Protection of civilians in Information Warfare/Operation – DEWG 5/2/2022 Hawaii #2

by | Aug 12, 2022 | Free Speech, Open Blog | 0 comments

Is there good disinformation?  Maybe, Ukrainian “ghost of Kiev.” Apparently, according to Twitter, Ukranians are doing very well already in that regard. All states engage in IW/IO. It has been confirmed that Russia clearly engaged in IW/IO around the U.S. elections.

I usually speak in the spaces where the fundamental question is how to or how not to respond to disinformation as a bad social phenomenon but I noticed that the question here is a little different:  how to engage in IW/IO without hurting civilians or human security.  Hence the title of our session: Legal Challenges of Protecting Civilians in IW/IO. Note that it is NOT challenges “in” protecting civilians but it is challenges “of” protecting civilians. Protection of civilians is the challenge.

In other events, A lot of what I said about disinformation were to point out how the suppressive approaches such as criminalization, intermediary liability, and algorithmic transparency have misfired and that freedom of speech, enhanced freedom of speech should be protected.

Fortunately, these things will help the military because this justifies IW/IO: the unwritten ethical rule is that if people are afforded free speech, an arm of government can of course engage in it also. The freedom of speech provides a minimum platform on which the military can build on. Yes, there are actions that state should not engage in that individuals cannot: there is a requirement of neutrality.  However, once in the military (therefore adversarial) objectives are involved, they trump that requirement of neutrality.
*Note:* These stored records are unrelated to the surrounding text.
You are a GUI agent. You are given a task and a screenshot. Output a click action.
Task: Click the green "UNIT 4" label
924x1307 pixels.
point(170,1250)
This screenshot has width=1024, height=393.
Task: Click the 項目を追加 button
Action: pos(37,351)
Having said that, I think that one of the most important IW/IO is to inform civilian colleagues of the pitfalls of the suppressive approaches or otherwise strengthen freedom of speech enjoyed by the people by providing more information as needed.
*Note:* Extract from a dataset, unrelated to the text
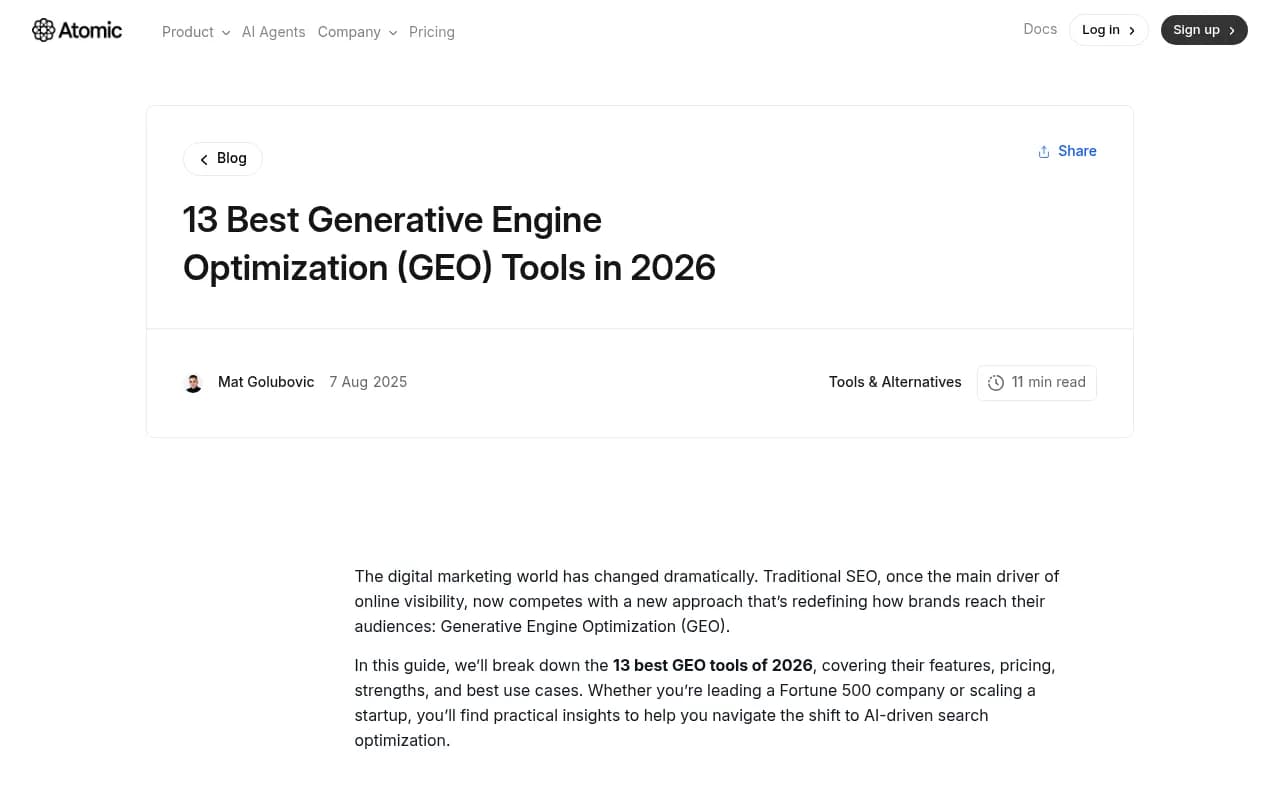Screen dimensions: 1280x800
Task: Open the Company dropdown menu
Action: (357, 32)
All in all, being aware of international human rights norms will strengthen not only civilian resilience on one hand to reduce collateral damages and on the other hand protect the space of legitimacy within which to engage in IW/IO.

In long-term, we need to go beyond that if you want to meet the challenges of protecting the civilians properly. States need rules of engagement. International Humanitarian law covers physical warfare. But there is no parallel for information warfare.  IHL has elements responding to information needs. One way to respond to disinformation is the ability to engage in Counter-warfare by the government. Also, shall we limit the state’s ability for cyberwarfare? How about Ukraine? For example, if Russia Today and Sputnik are blocked, it can be IO.

One participant said that it is only proportionality between deception operation vs information operation. Another participant said that there is distinction between legitimate information operation and illegitimate information operation, for instance, the rule of no attack on journalists. Raising that voluntary rule to a global norm will be a great project.

One way to respond to disinformation is domestic regulation on false information but legal hurdles are huge because of free expression doctrines on “false news” crimes, intermediary liability safe harbor, finally state immunity doctrine if we want to apply that against foreign government’s information warfare.

In building IHL for cyber warfare, we should rise above the limitation of armed conflicts because often cyber warfare happens completely outside substantive armed conflicts. Another way of saying it is that cyberoperation is also armed conflict if it causes harms.

Having said that, we can think of a few rules such as:

“Cannot use disinformation to encourage violence”;

“Cannot encourage violation of human rights”;

“Cannot use disinformation to benefit from surrender”;

“Cannot render essential facilities useless by disinformation”.